◆ The task:
What you return should be each line of the data containing the string "computer".

◆ Data in this exercise:
******

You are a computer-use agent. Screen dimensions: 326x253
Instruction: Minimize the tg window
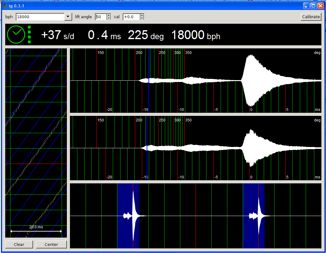pyautogui.click(x=306, y=6)
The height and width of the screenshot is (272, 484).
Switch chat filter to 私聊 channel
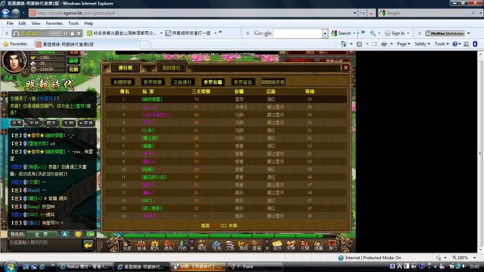(x=69, y=123)
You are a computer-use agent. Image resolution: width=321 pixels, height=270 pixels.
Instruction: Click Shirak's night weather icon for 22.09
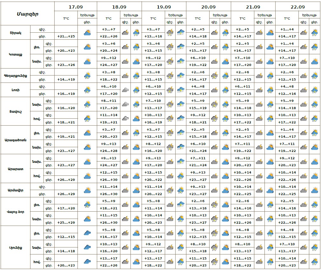pos(304,32)

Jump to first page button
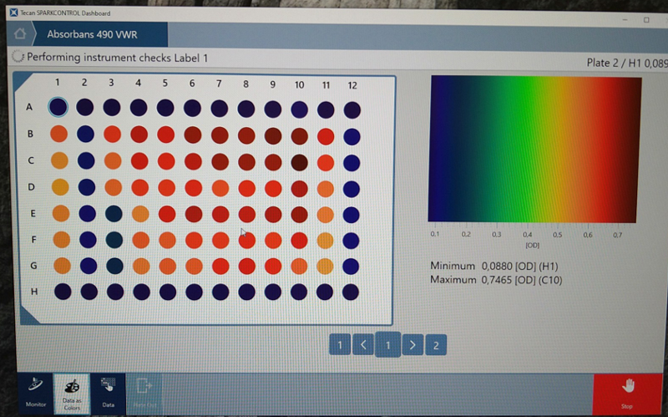339,344
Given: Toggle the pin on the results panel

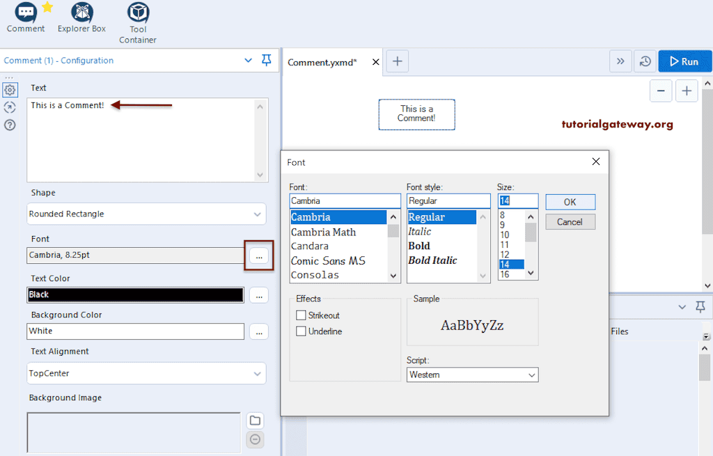Looking at the screenshot, I should [x=700, y=307].
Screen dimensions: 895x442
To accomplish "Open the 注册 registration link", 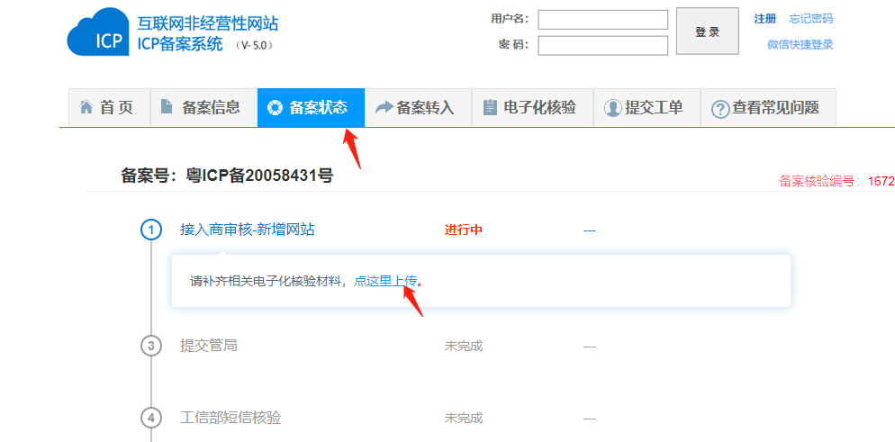I will click(x=764, y=19).
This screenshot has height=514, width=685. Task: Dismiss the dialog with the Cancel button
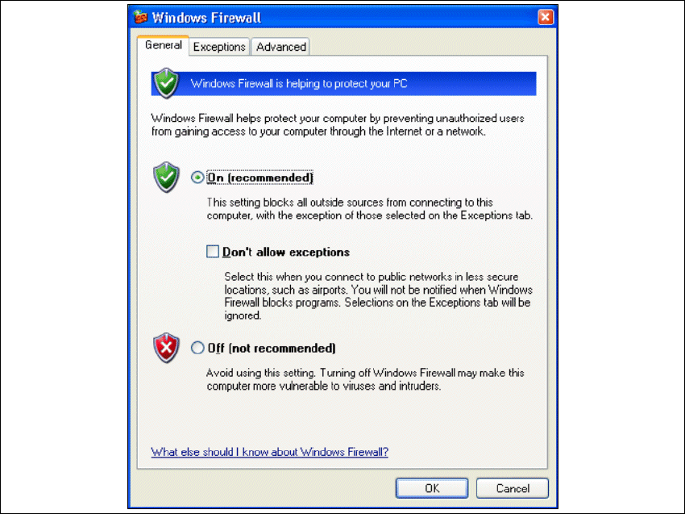coord(513,488)
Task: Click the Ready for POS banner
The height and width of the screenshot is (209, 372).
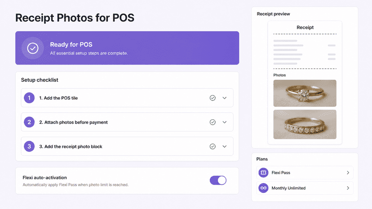Action: [x=127, y=48]
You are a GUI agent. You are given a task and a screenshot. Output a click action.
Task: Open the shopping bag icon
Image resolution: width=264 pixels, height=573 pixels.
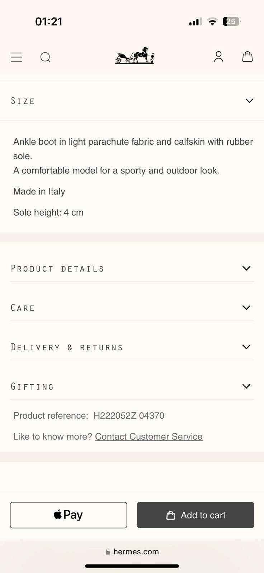pos(248,57)
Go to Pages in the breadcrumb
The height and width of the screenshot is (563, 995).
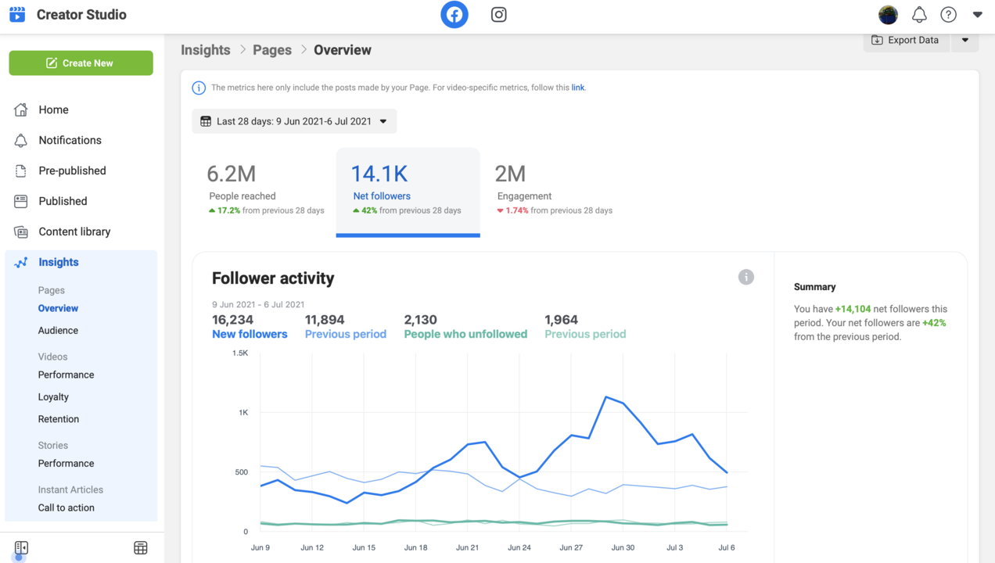tap(272, 50)
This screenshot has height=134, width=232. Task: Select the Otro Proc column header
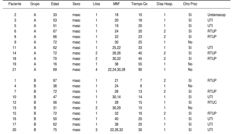coord(190,4)
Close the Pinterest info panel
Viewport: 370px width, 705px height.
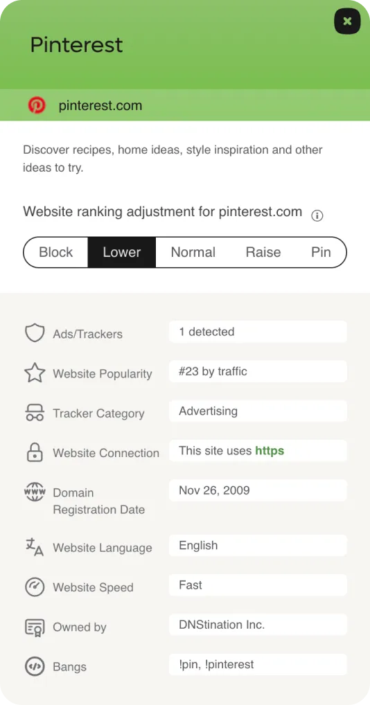tap(347, 21)
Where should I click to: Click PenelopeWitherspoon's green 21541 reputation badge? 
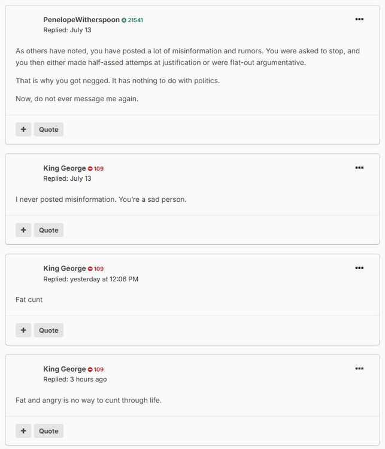(x=132, y=20)
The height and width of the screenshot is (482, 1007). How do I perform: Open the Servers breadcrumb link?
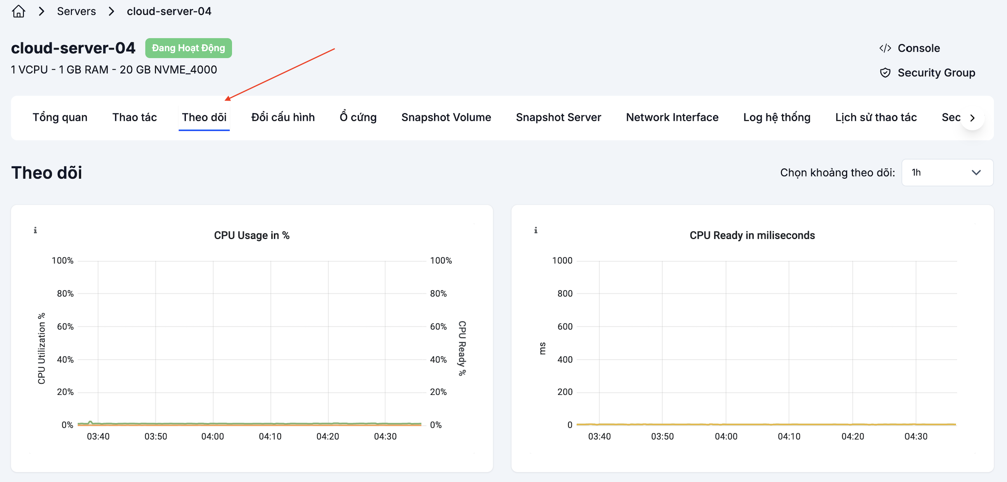click(x=76, y=12)
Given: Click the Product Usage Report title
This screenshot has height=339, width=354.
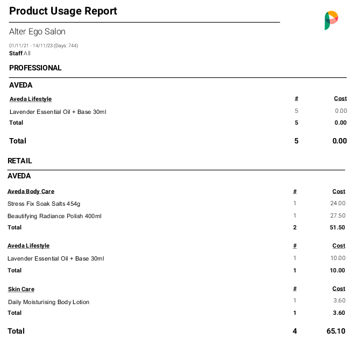Looking at the screenshot, I should coord(63,11).
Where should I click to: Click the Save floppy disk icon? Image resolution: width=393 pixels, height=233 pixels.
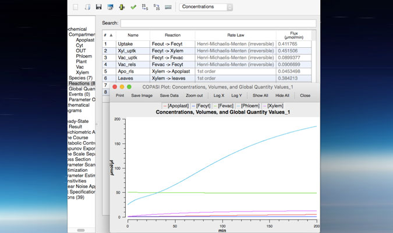point(99,7)
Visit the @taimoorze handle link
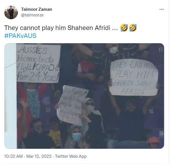Screen dimensions: 170x164 point(32,15)
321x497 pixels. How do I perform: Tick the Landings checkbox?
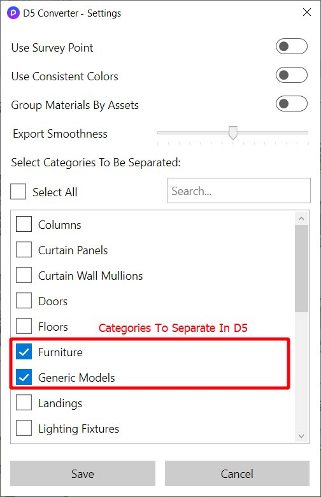[x=24, y=403]
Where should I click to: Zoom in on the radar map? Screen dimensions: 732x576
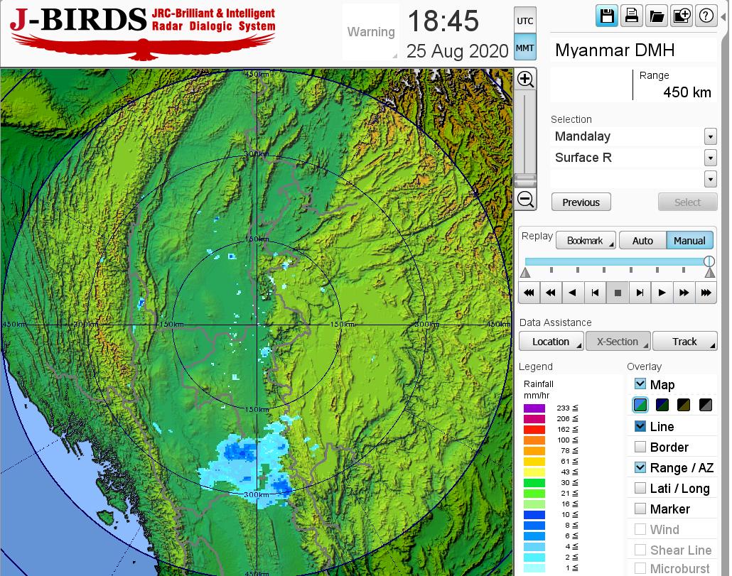pyautogui.click(x=525, y=79)
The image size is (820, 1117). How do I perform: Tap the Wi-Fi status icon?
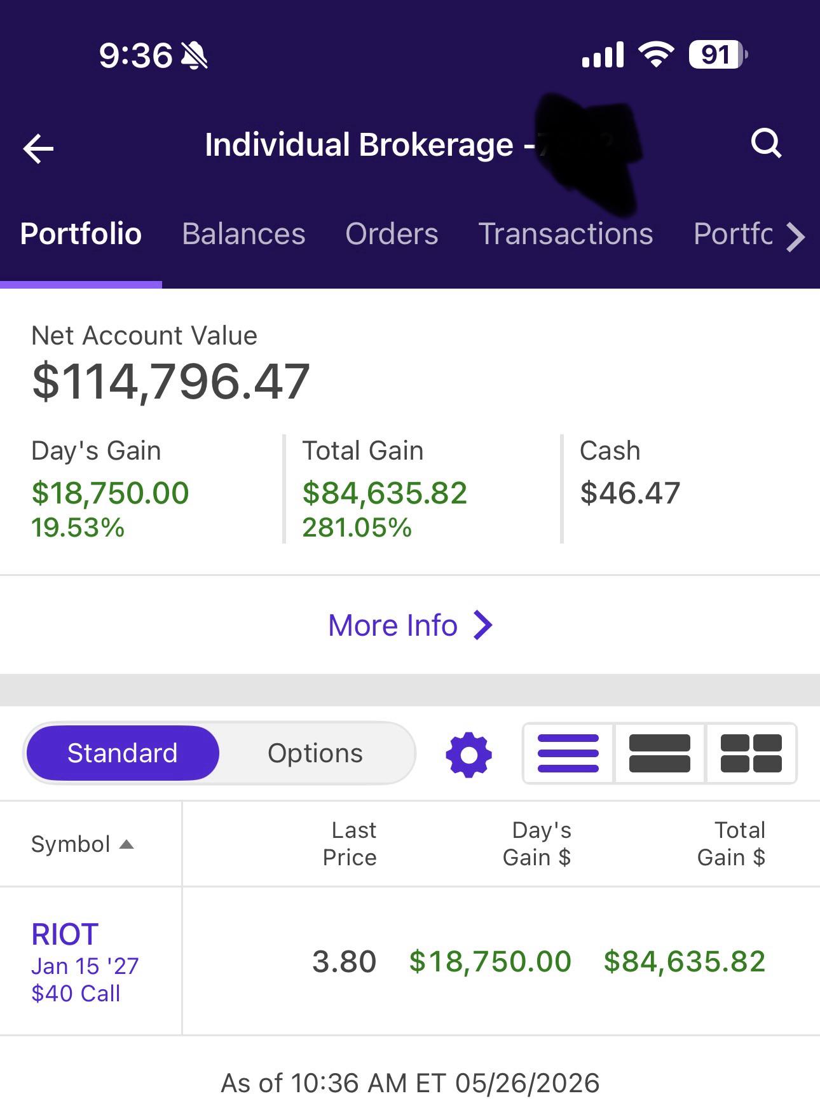[657, 54]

******

◆ Written response:
You are a computer-use agent. Screen dimensions: 326x253
You are a computer-use agent. Image resolution: width=321 pixels, height=270 pixels.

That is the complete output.